Using googlesheets and mailR packages in R to automate reporting

By Pauline Glikman

Most companies make extensive use of spreadsheets to store, work and share data internally.

One important use is for reporting purposes. If you are an analyst, you are often tasked with reporting sales, service level, or marketing campaign results on a monthly, weekly or even daily basis. Most decision-makers do not pull their own data and are used to seeing and working on this data in spreadsheets. For instance, at Airbnb, I share a weekly summary of our performance in a spreadsheet for my business stakeholders to be able to make data-driven decisions.

For years, Excel has been the main software that allowed people to share internal data. But using Excel for reporting has its drawbacks:

  1. First manually updating data into spreadsheets is time-consuming and takes a large amount of analysts’ time. Before automating much of the reporting I am responsible for, I was often spending well over 30% of my time pulling data from our database, inputting the updated dataset in a spreadsheet and wait until all computations were done.
  2. Manual reporting can lead to errors.

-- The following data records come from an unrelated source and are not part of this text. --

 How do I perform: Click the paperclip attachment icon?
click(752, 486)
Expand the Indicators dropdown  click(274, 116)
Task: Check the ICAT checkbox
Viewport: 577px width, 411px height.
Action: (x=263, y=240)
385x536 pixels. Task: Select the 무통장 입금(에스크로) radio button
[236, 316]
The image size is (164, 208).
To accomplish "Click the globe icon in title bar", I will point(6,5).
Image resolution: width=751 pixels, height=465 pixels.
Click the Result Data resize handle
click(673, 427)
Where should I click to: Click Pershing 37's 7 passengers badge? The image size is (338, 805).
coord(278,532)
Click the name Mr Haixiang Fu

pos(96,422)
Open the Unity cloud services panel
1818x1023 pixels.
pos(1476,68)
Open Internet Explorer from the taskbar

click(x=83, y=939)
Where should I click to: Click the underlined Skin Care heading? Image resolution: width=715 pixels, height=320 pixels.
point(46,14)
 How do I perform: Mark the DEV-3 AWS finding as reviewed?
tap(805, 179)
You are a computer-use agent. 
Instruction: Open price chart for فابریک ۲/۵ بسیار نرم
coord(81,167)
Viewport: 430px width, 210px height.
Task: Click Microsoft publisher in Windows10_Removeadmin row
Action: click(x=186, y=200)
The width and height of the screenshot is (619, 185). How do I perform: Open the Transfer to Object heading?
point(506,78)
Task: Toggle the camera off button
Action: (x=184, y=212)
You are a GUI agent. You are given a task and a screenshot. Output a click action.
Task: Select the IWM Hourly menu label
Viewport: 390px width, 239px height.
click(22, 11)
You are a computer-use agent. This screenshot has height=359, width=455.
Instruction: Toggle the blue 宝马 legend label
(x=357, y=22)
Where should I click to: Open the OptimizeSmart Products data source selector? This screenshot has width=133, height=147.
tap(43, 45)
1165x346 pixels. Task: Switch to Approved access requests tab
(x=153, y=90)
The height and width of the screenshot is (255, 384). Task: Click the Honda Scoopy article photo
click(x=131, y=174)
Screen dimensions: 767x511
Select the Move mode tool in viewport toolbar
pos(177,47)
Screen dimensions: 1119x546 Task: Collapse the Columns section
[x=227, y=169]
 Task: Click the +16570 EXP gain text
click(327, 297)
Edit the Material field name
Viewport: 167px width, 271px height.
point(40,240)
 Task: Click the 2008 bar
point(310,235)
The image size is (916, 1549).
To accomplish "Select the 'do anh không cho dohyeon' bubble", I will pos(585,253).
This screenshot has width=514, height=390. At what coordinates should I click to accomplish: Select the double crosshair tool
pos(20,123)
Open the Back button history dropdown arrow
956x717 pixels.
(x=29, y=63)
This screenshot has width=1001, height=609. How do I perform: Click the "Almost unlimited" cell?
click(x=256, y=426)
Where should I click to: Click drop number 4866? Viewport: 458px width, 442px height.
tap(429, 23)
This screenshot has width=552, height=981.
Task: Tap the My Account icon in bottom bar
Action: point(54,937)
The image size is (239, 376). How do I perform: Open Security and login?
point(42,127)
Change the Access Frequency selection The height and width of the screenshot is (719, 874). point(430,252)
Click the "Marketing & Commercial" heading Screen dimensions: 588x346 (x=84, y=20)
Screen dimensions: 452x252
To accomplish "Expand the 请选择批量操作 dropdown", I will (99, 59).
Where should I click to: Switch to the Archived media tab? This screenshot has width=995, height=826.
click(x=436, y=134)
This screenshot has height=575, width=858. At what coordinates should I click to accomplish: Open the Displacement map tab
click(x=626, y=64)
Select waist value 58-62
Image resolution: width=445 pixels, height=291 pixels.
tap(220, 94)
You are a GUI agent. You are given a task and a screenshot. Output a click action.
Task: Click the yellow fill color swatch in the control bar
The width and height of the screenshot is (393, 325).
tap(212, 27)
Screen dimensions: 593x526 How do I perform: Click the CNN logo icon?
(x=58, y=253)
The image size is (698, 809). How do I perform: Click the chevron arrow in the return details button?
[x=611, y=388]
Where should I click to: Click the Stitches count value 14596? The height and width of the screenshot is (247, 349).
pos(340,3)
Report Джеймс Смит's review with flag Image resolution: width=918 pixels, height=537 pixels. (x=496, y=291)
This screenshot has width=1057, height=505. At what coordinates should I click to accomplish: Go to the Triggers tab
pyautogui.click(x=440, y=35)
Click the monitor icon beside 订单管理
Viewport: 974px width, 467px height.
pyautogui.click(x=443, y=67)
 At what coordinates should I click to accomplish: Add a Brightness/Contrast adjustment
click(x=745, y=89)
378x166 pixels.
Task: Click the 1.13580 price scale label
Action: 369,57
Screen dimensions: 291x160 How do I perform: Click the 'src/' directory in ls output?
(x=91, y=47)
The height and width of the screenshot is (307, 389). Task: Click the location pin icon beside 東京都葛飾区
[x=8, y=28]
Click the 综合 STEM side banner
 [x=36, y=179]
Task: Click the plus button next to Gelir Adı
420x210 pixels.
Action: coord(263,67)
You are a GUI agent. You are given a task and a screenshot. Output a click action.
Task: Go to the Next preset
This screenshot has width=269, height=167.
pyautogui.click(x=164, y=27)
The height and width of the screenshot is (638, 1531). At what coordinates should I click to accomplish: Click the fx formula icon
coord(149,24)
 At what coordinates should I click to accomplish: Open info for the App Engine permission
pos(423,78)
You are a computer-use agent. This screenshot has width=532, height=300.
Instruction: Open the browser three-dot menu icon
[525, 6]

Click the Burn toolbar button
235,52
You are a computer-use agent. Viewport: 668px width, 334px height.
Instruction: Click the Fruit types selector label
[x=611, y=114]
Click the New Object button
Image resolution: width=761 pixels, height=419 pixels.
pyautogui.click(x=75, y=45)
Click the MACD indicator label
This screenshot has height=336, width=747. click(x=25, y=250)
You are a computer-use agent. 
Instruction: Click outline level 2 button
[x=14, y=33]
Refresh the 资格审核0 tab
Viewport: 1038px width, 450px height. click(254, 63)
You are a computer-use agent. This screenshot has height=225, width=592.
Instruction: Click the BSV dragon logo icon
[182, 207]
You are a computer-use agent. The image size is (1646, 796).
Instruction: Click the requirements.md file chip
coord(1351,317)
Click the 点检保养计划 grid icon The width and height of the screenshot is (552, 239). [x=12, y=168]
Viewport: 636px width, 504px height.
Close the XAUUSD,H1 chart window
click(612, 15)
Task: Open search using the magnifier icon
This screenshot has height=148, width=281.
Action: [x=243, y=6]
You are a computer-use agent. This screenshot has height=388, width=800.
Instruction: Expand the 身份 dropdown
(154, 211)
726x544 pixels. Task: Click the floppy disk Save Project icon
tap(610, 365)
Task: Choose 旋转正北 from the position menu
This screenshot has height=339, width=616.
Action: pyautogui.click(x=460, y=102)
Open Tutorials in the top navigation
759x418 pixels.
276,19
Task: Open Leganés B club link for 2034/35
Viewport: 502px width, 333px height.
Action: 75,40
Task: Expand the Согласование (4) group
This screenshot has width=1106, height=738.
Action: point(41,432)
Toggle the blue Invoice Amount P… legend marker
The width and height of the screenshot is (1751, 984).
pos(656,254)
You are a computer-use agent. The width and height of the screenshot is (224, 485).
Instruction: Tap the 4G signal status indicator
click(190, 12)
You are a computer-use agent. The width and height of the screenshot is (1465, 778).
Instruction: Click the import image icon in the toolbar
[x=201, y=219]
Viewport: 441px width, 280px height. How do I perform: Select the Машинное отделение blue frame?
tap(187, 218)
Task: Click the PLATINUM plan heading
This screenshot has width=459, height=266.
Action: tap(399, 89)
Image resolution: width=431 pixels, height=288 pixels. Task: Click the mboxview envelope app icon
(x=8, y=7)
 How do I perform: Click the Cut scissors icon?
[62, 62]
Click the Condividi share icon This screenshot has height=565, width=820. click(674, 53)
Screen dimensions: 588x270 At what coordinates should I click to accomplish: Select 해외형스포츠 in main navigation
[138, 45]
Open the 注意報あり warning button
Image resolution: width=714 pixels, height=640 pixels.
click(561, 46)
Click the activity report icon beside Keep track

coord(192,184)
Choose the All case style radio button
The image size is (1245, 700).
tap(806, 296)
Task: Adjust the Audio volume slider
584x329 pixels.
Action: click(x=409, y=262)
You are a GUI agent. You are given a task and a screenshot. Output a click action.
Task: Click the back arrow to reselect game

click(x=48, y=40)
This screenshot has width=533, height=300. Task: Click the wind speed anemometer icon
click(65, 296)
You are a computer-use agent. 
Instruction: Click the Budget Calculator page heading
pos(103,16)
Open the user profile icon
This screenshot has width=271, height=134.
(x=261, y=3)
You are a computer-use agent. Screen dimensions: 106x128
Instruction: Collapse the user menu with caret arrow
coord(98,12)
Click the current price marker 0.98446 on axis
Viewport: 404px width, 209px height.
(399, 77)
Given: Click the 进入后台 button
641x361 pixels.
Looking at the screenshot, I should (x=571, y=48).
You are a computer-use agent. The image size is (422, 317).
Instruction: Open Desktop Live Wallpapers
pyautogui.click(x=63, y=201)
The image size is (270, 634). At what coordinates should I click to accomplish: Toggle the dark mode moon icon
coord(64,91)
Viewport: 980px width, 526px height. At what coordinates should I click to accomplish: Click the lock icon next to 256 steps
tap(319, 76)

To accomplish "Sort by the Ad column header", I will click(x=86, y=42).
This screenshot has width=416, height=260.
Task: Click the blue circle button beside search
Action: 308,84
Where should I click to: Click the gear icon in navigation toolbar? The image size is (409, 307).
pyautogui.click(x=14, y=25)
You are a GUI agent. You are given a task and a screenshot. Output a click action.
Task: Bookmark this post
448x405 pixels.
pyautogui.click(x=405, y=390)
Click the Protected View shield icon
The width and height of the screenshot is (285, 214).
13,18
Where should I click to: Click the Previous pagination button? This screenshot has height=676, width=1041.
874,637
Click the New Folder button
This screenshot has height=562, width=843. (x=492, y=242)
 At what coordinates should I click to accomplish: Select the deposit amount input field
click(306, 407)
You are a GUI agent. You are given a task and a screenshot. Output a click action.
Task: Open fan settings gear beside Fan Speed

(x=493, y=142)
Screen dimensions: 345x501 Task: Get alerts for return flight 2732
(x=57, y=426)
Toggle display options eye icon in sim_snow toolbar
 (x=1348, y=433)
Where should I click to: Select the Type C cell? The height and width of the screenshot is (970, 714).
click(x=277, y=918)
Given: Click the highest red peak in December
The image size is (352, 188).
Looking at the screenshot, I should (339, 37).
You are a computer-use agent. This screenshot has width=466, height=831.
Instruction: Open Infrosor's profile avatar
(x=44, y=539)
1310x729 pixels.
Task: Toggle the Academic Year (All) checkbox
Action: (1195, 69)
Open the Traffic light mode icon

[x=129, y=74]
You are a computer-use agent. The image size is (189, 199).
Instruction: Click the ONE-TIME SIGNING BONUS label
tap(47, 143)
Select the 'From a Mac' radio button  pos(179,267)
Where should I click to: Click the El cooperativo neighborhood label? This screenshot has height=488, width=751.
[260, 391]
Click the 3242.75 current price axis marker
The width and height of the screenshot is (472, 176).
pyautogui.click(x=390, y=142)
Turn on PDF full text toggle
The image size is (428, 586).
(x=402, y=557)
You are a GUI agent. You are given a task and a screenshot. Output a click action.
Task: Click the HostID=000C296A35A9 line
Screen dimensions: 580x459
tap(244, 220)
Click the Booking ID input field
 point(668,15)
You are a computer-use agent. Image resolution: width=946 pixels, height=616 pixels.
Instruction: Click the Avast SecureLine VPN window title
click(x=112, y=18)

Shifting the inputted data by one cell will yield wrong results and will trigger angry emails from decision-makers!
  3. Excel files are shared via emails as attached files. It is not uncommon for multiple versions of the same files to be shared in the organization. This can lead to confusions, miscommunication and loss in efficiency.

With its Google docs suite, Google has solved point 3) by giving anyone the ability to create online collaborative spreadsheets for teams to work on simultaneously, for colleagues to give comments and communicate with one another in one place without having to email different mark-ups back and forth.

This post is about providing solutions to points 1) and 2) to help you reduce the amount of time you spend on reporting.

R allows for easy automation of the reporting process. This means that the analyst’s task of pulling data, making some computations, uploading it in a nice spreadsheets and emailing it to relevant business stakeholders can be completely automated in a single script. And because with the same script and the same dataset, you will confidently obtain the same reproducible results you will not have to worry about making errors anymore.

First, one of the most important feature of R is that it allows for reproducible results: with the same script and the same dataset, you will confidently obtain the same results and not have to worry about making errors. At Airbnb, for example, our Data Science team built an R package which allows employees to collaborate and share reproducible R code. More info about how Airbnb scales data science by using R packages here.

So whether you are currently running a daily reports showing sales or service level, this post can help you improve your productivity.

Installing the googlesheets package and the mailR package

Before we get started, and assuming you have already installed R and Rstudio on your computer, let’s install everything we need:

Googlesheets package

If you have never installed this package on your computer, install it by typing in the console:

install.packages(“googlesheets”)

You can now load the googlesheets package by typing:

library(“googlesheets”)

You are now ready to work on your google spreadsheets in R!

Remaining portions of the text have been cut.